Dataset records →

---*---

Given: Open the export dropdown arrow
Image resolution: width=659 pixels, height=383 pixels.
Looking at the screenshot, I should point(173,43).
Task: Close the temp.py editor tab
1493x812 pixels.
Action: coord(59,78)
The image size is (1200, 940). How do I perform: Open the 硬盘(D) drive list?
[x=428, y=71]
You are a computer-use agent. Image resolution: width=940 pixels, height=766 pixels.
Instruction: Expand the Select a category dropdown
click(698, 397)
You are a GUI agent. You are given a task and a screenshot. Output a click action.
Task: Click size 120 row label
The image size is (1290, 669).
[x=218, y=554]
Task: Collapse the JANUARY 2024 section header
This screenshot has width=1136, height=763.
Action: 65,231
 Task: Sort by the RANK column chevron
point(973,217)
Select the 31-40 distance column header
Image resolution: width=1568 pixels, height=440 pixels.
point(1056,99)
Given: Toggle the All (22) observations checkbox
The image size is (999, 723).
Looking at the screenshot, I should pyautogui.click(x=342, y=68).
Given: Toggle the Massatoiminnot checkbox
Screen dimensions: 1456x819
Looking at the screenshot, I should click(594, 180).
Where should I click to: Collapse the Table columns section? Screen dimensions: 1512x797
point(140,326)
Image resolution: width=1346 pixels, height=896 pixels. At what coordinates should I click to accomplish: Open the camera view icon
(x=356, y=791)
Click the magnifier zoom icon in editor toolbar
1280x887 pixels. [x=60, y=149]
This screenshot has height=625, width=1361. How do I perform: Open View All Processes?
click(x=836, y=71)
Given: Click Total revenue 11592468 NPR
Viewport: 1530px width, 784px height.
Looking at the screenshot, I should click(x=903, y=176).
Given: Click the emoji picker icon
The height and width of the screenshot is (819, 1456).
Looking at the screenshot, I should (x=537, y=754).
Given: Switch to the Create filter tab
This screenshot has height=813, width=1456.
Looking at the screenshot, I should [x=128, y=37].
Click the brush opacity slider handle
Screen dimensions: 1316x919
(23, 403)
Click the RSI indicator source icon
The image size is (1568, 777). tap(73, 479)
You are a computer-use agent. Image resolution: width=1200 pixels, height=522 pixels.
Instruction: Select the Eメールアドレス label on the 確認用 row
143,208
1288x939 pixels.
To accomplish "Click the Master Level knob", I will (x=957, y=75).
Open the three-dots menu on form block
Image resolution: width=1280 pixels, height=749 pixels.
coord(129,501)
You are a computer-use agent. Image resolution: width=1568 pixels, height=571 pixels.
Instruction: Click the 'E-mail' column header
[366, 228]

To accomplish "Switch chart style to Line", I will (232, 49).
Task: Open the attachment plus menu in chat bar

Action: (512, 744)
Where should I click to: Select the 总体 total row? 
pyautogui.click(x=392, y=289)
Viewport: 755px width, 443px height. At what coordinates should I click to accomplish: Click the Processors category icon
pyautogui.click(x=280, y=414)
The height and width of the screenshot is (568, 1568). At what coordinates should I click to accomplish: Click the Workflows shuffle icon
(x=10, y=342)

---*---

Print the lines above exactly, starting at the line that contains "Task: Close the temp.py editor tab" and stopping after the line that contains "[x=428, y=71]".

Solution for this exercise →
Task: Close the temp.py editor tab
1493x812 pixels.
Action: coord(59,78)
The image size is (1200, 940). How do I perform: Open the 硬盘(D) drive list?
[x=428, y=71]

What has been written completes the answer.